Siegfried Lenz wurde für sein Œuvre mit zahlreichen Ehrungen ausgezeichnet, darunter der Gerhart-Hauptmann-Preis, der Bayerische Staatspreis für Literatur, der Thomas-Mann-Preis, der Friedenspreis des Deutschen Buchhandels und zuletzt, 1999, der Goethe-Preis der Stadt Frankfurt am Main. Seine Auszeichnungen galten dem literarisch unvergleichlichen Werk, und sie rühmten immer auch das unerschrockene Engagement des Autors.            
Symbole, Bilder und Metaphern
Möwe und Leuchtturm (S. 16)
Beim Einzug in die Familie übergibt Arne als Gastgeschenk eine Möwe aus Walroßzahn „eine Heringsmöwe … offenbar in Verteidigungshaltung … wer sie nur ansah, hörte sie schreien“ (S. 16) und erhält von Hans Vater einen Leuchtturm als Gegengeschenk. Die Geschenke bezeichnen metaphorisch den Austausch, der auf der menschlichen Ebene vor sich geht: Hans Familie fliegt sozusagen ein Schützling zu, der zwar nie klagt, dessen Leid jedoch nicht zu übersehen ist. Arne dagegen erhält einen Leuchtturm, einen festen Halt.

Lateinisches Zitat (S. 68)
Arne übersetzt für Hans folgenden Satz aus dem Lateinischen: „So tragt ihr Wolle, o Schafe, nicht für euch / So macht ihr Honig, o Bienen, nicht für euch / So zieht ihr Pflüge, o Rinder, nicht für euch.“ (S. 68) Dieses Zitat bezeichnet symbolisch die Auswirkungen von Arnes Selbstmord. Ihm selbst wird dieser zwar zum tragischen Schicksal, seine Altersgenossen, stellvertretend verkörpert von Lars und Wiebke, scheint die Tat jedoch tief zu berühren. Beide gewinnen durch den nicht rückgängig zu machenden Vorfall eine neue Sensibilität und werden so in der Initiation zum Erwachsenen unterstützt. Auch Hans und seine Eltern werden emotional berührt durch die Tat zu einer Reflektion des Lebens selbst angeregt.

Krabbe, Stelzengänger und der durstige Vogel (S. 169)
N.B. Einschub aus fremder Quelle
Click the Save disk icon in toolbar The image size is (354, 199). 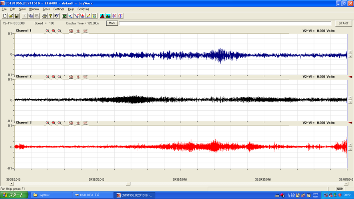pyautogui.click(x=16, y=16)
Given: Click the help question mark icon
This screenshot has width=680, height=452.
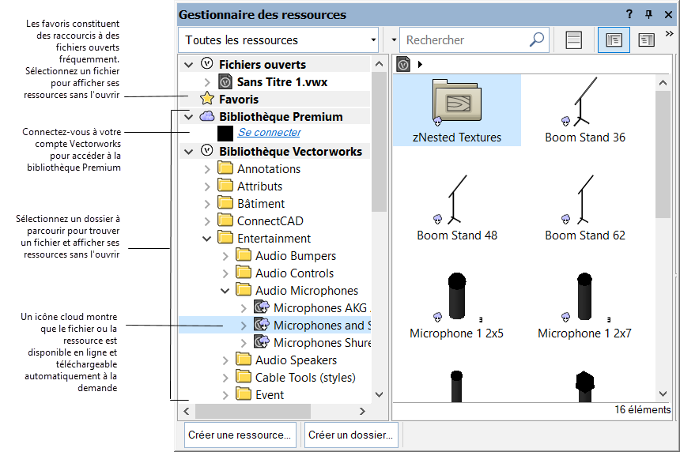Looking at the screenshot, I should tap(629, 14).
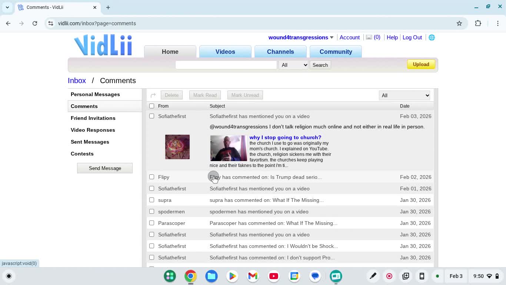The image size is (506, 285).
Task: Click the page reload icon
Action: pos(35,23)
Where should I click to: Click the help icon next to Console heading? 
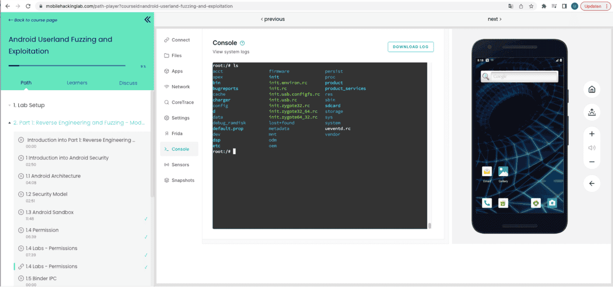pos(243,43)
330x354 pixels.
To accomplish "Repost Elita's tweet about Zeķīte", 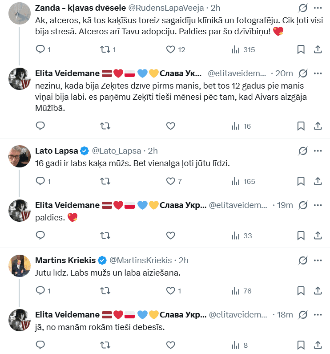I will click(105, 126).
Beim Bleigießen an Silvester gießen Hans, Hans Vater und Arne jeweils für sie bezeichnende Motive. Die Krabbe, die „wie zur Verteidigung ihre Scheren emporstreckte“ (S. 169) ist ein deutliches Bild für den von seinen Altersgenossen ständig angegriffenen, unverstandenen Arne. Hans Vater gießt einen „Stelzengänger“, der sich „schönere Standorte“ (S. 169) sucht: Scheinbar möchte auch er dem tristen Leben auf der Abwrackwerft und der Härte des Lebens am liebsten davonlaufen. Hans erhält einen „durstigen Vogel, der trinkt“ (S. 169). Dieses Bild könnte auf die Initiationsthematik des Romans verweisen: Im Gegensatz zu Arne, der sich dem Leben durch den Tod entzieht, trinkt Hans das Wasser des Lebens durstig in sich hinein. Er läuft seinen Gefühlen nicht davon, sondern stellt sich das ganze Romangeschehen über beobachtend und reflektierend der Realität.